EXERCISE TASK: Pull out every line of the data below that contains the string "agent", and treat uppercase and lowercase as different.

DATASET EXCERPTS:
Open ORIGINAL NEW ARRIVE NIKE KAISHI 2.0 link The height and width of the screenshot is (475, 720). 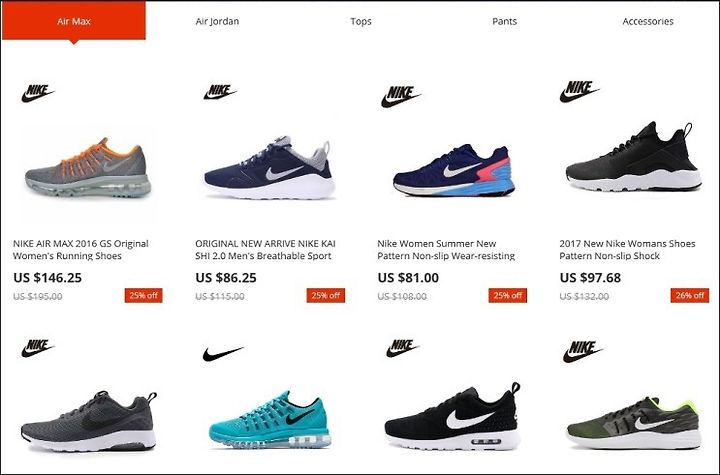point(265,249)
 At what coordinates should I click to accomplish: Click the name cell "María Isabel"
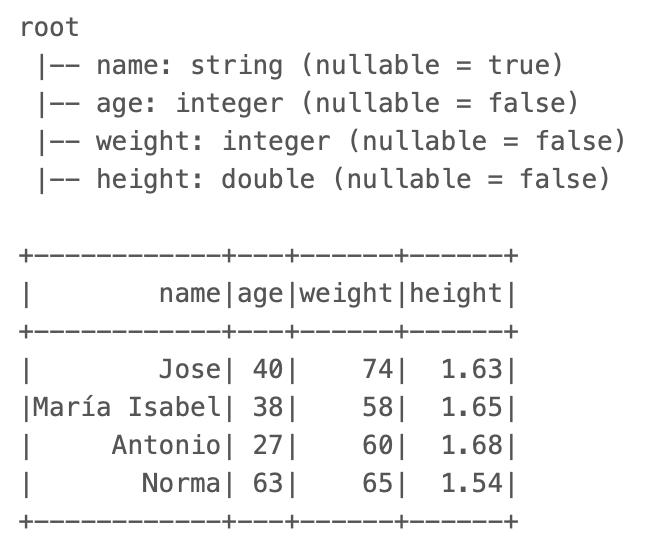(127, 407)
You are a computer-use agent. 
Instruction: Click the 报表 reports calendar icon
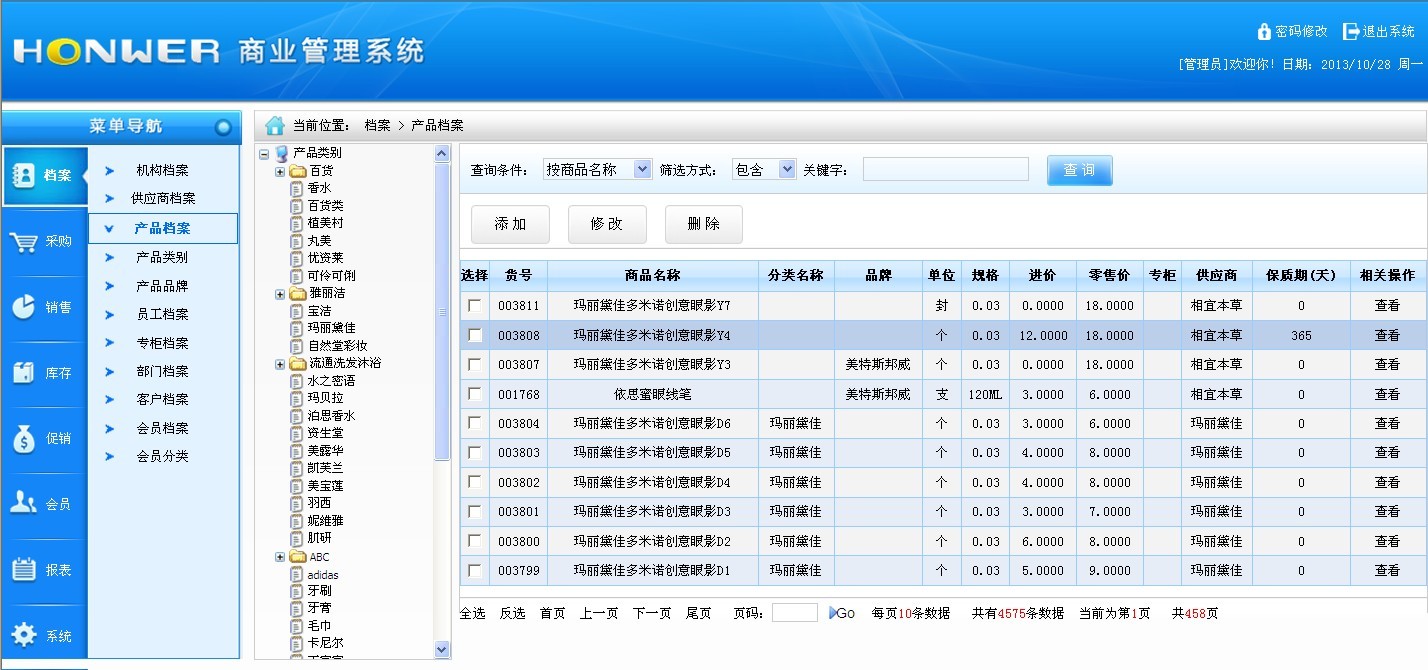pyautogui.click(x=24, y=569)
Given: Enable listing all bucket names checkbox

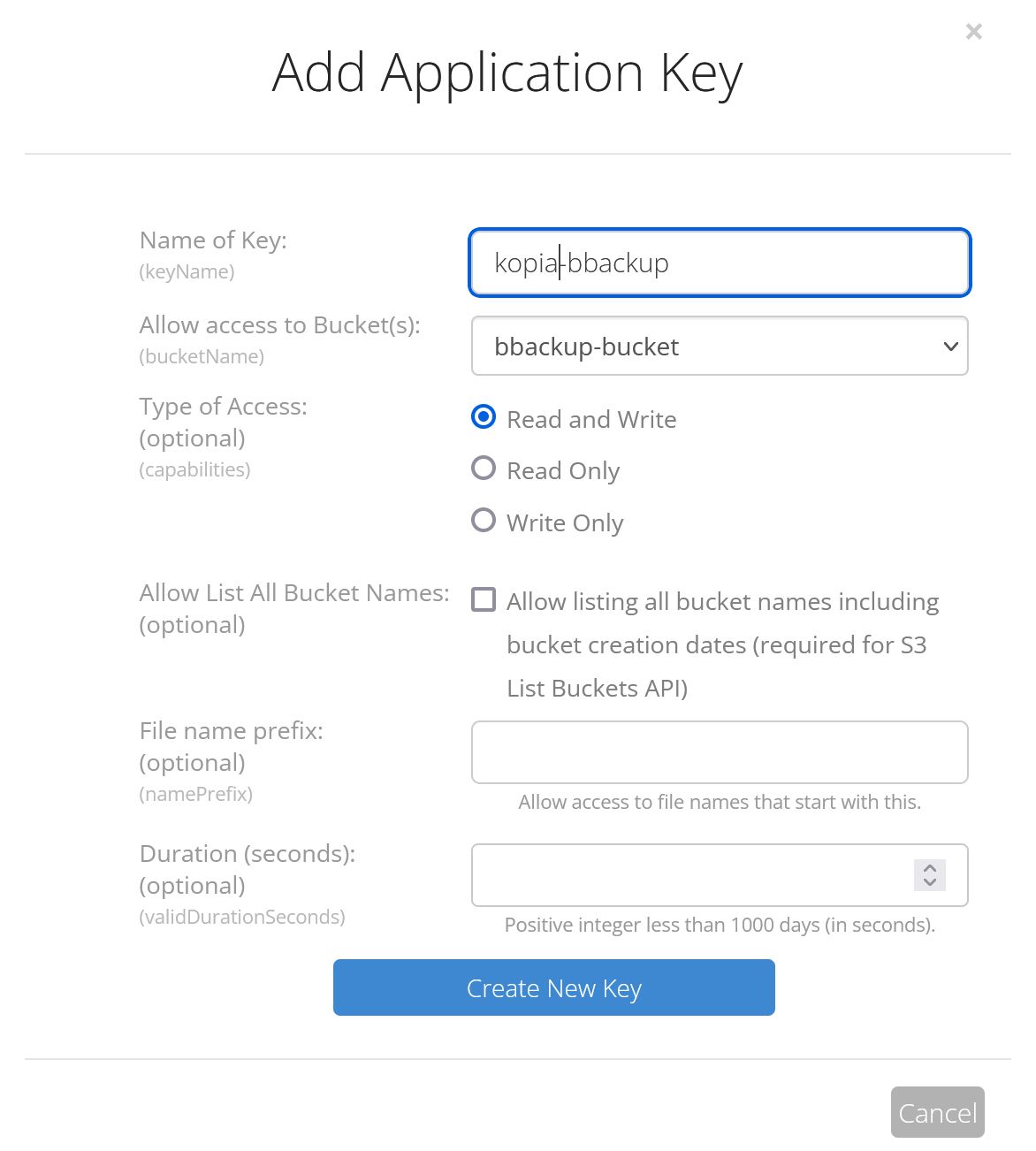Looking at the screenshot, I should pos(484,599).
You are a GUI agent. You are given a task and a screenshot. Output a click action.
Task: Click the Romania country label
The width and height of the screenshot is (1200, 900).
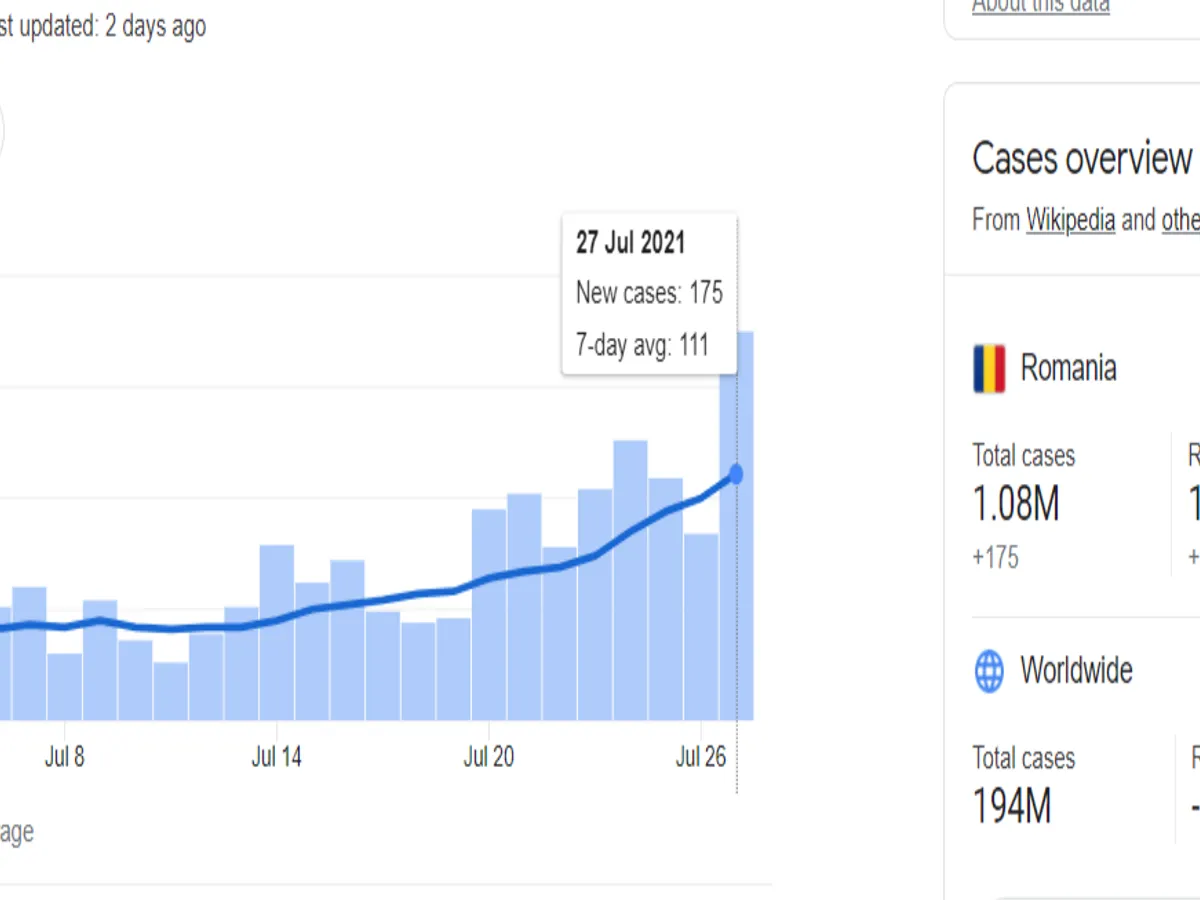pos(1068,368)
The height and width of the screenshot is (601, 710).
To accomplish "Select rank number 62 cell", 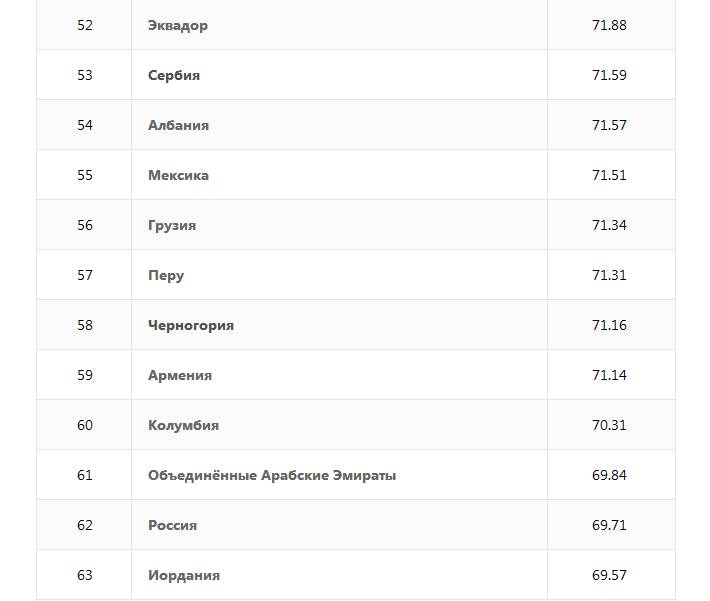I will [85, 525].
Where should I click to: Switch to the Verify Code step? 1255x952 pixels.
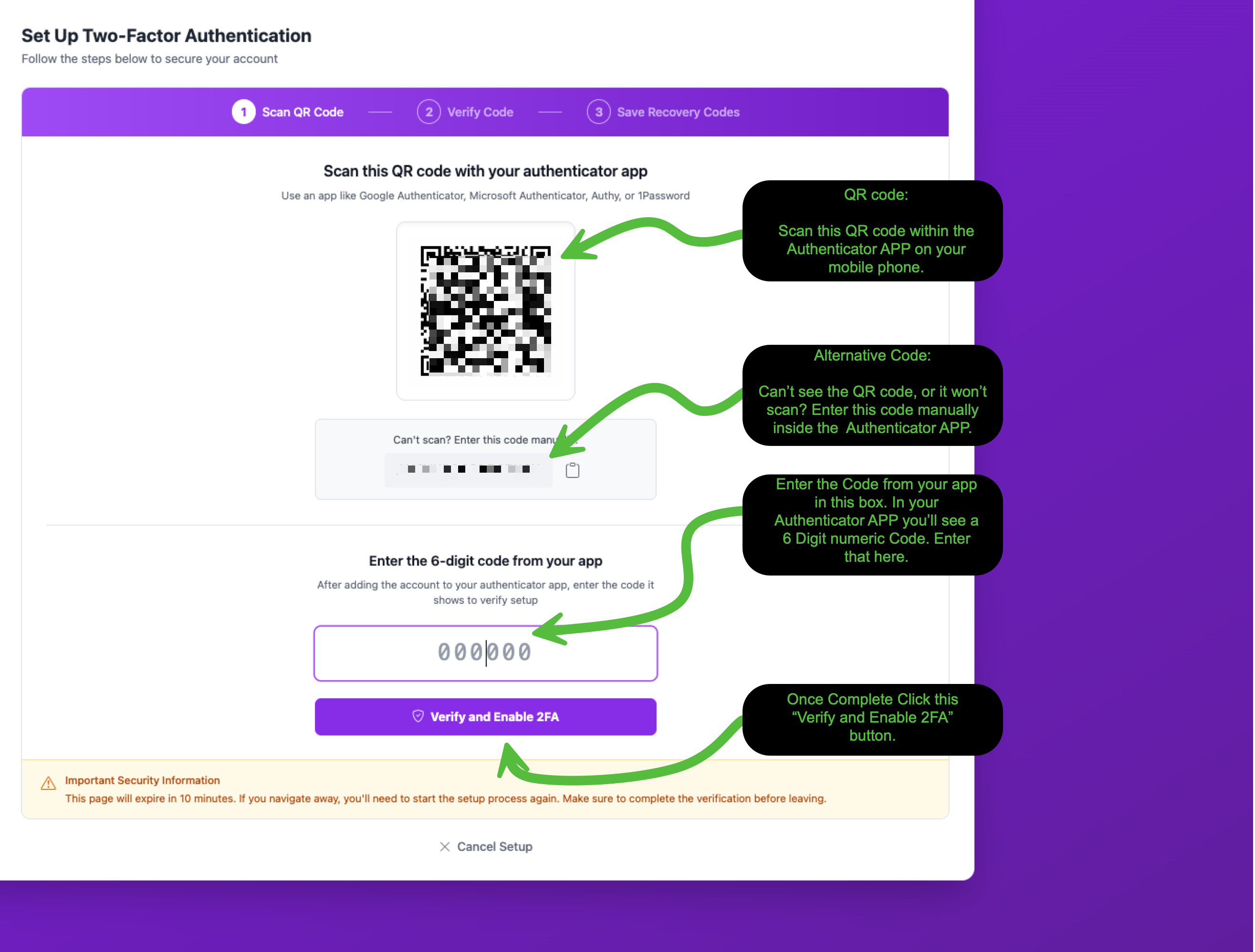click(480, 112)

OUTPUT OF THE TASK:
You are a computer-use agent. 
You are a GUI agent. You are given a task and a screenshot. Output a click action.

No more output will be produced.